This headline is correct.

At least I think it is.

Recently HousingWire reported that the Consumer Financial Protection Bureau forced a Texas homebuilder, Paul Taylor, to give up $118,194.20.

Taylor received the money for mortgage origination referrals and will now deposit those funds into the Treasury.

The settlement resolves violations of the Real Estate Settlement Procedures Act, which prohibits giving and receiving kickbacks for services involving federally related mortgages.

Thankfully, law firm Ballard Spahr's immensely useful CFPB monitor straightens out how it went down.

Basically, the CFPB settles RESPA enforcement based on HUD statute, brought to light by the Federal Deposit Insurance Corp. 

The regulatory rabbit hole goes even deeper.

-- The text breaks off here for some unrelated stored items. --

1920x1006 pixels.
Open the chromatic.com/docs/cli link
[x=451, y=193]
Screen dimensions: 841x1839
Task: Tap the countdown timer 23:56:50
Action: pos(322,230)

"We find it interesting that, in seeking disgorgement, the CFPB appears to have relied on the remedies available under Dodd-Frank Section 1055 rather than RESPA," writes Richard Andreano Jr.

"Given that the facts alleged by the CFPB indicated a clear RESPA violation, we find it interesting that the CFPB did not impose any penalty in addition to ordering disgorgement," Andreano continued.

HousingWire remains vigilant in its coverage of regulatory developments, even as they seem to get more and more confusing.